Hilarius stellte das Kind auf den Boden, ließ einen Schottischen aufspielen und sah vergnügt, wie das Kind anmutig die Hände an die Hüften stemmte, taktmäßig sich hin- und herwiegte und den Tanz allerliebst auszuführen begann. Plötzlich rief es: »Mutter!« und sprang der Türe zu, wo die Wirtin, eine kräftig gebaute Frau, mit schmerzvollem Gesicht, seit längerer Zeit unbeweglich stand und mit Rührung und mütterlichem Vergnügen der Unterhaltung zugehört hatte.

Hilarius stand auf und ging der Frau entgegen.

»Ihr Fräule Tochter – Hedwederl – ist ein lustiges Hexle, wir passen gut zusammen«, sagte er freundlich.

Die Wirtin legte das Kinn in die Hand und richtete gerührt forschende Blicke auf den Fremden. Der Ton der Ansprache, wie das ehrliche blaue Auge desselben ließen Vertrauen fassen.

»Wenn es nur nicht lästig fällt; Kinder nehmen gar keine Rücksicht«, sagte die Wirtin jetzt.

»Da tun sie als Kinder eben recht. Kinder halten die Welt noch für gut, weil sie selbst gut sind – und zwischen guten Menschen werden wenig Umstände gemacht.«

»Ja – mehr gute Menschen und vieles wäre anders auf der Welt«, sagte die Wirtin gedrückt, und die Hand auf den Kopf des Kindes legend, das sich in ihre Schürze wickelte.

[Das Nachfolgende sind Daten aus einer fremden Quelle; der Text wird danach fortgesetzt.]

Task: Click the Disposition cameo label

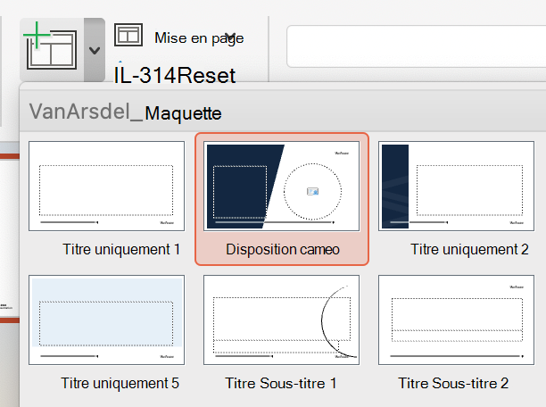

»Richtig, Frau Wirtin«, erwiderte Hilarius. »Es scheint, dass Sie schlimme Erfahrungen gemacht haben; da weiß man freilich, was gute Menschen wert sind!«

Die Wirtin sah zu Boden, und ihre dunklen, ausdrucksvollen Augen wurden feucht.

»Man muss ertragen, was kommt«, sagte sie mit zuckenden Lippen. »Ein Höherer muss helfen, der Mensch kann nur stille halten.«

»Es kommt darauf an«, meinte Hilarius, das Gespräch absichtlich festhaltend. »Manchmal scheint es dem Höchsten doch lieber zu sein, wenn der Mensch, der sein Ebenbild ist, sich selbst hilft, wozu er Verstand, Vernunft und sonst noch Mittel erhalten.«

Die Wirtin schüttelte den Kopf.

»Nein, nein!« sagte sie. »Es gibt keinen Helfer als ihn – keinen Ausweg als mit seiner Hilfe!«

»Ihr Haus scheint an einer schweren Heimsuchung zu leiden … Ist's erlaubt, liebe Frau, zu fragen, was vorhin diesen Auflauf verursacht hat?«

»Ach, Herr … Es wird Ihnen nicht verborgen bleiben; erzählen doch andere so gern, was einem Hause Übles geschieht …«

»Am liebsten hörte ich von Ihnen, was vorgefallen … Nun, Hedwederl, bitte Du die Mutter, dass sie mir was sage.«

»Mutter, wein' nicht wieder!« rief die Kleine. »Sag' dem Lustigen alles!«

»Lustigen!« lachte Hilarius, und selbst über das schmerzhafte Gesicht der Wirtin zuckte ein Lächeln.

Diese zögerte einen Augenblick, sah den Fremden noch einmal forschend an, und als sie in dessen Mienen aufrichtige Teilnahme las – kam sie endlich, wenn auch immer halb zögernd, dem Wunsche des Gastes nach und erzählte ausführlich und wirkungsvoll das Schicksal des Hauses seit einem ereignisschweren Jahre. Es war geeignet, Hilarius mit einem Male einen klaren Blick in den Zustand des Hauses und der Bewohner desselben werfen zu lassen.

Die Wirkung war ernst und seltsam genug.

Lange schon hatte sich die Wirtin mit dem Kinde entfernt, als Hilarius noch unbeweglich und in lebhaften Gedanken auf seinem Stuhle saß.

War doch in die Geschicke des Hauses auch der Name eines Mannes verhängnisvoll verflochten, welcher binnen wenigen Tagen bei dem fünfundzwanzigjährigen Stelldichein nicht fehlen durfte.